PROBLEM » Among the lines below, a stretch begins at the one with "Customer Login (1442, 17)" and ends at the one with "[Comment] (913, 686)". Repeat that stretch exactly, ends included.

DATA FOR THE TASK »
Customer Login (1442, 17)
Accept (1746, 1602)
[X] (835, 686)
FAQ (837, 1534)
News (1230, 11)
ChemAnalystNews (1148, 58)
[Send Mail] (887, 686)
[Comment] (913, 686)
* * *
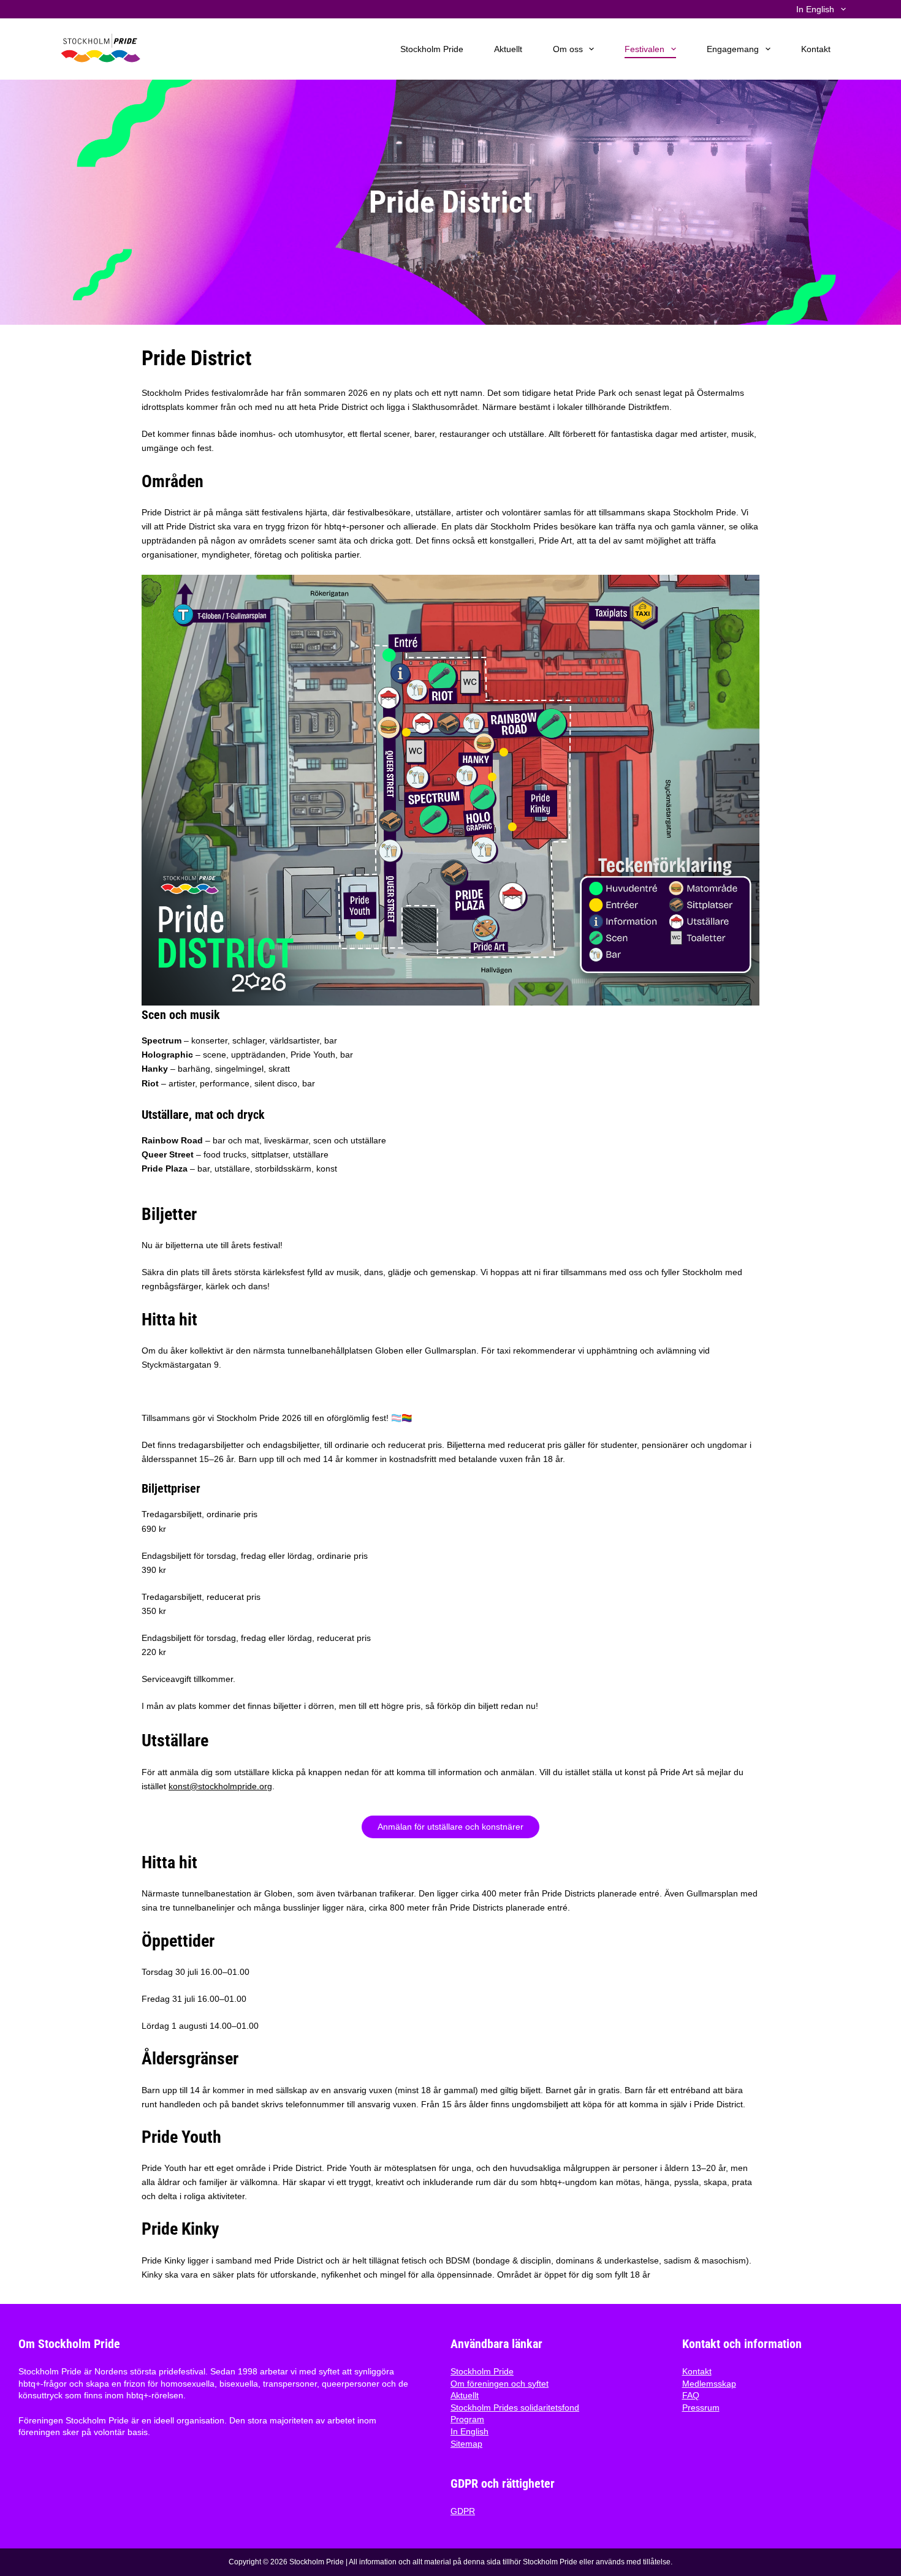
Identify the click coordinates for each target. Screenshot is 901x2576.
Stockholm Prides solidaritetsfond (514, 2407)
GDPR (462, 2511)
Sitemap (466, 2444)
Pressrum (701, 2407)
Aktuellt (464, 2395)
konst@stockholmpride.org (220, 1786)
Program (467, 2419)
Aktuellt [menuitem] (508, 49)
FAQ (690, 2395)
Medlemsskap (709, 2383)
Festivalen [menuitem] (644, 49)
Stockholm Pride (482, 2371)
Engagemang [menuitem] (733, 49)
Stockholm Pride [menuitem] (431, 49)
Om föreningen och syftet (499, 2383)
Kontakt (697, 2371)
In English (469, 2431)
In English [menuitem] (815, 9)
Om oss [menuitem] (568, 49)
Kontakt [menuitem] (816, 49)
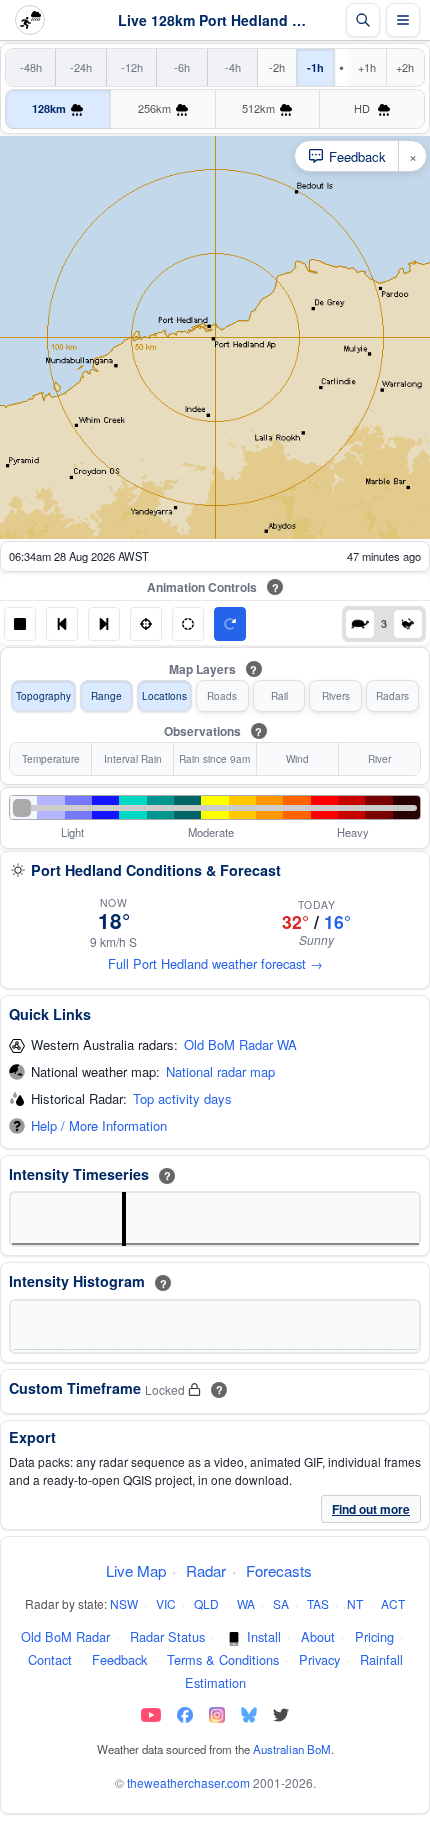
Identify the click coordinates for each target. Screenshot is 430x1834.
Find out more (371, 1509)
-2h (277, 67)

REPLY TO THE EXERCISE »
Customer Login (1442, 17)
Accept (1746, 1602)
[X] (835, 686)
FAQ (837, 1534)
News (1230, 11)
ChemAnalystNews (1148, 58)
[Send Mail] (887, 686)
[Comment] (913, 686)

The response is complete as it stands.